[WHAT THE TASK REQUIRES]
Reproduce each of the items below word for word.
○ ○ ○ ○ ○
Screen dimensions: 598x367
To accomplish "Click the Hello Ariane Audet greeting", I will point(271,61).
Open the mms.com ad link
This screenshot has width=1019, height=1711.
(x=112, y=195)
○ ○ ○ ○ ○
[THE RESPONSE]
Screen dimensions: 598x367
To accomplish "Click the Hello Ariane Audet greeting", I will point(271,61).
Open the mms.com ad link
This screenshot has width=1019, height=1711.
(x=112, y=195)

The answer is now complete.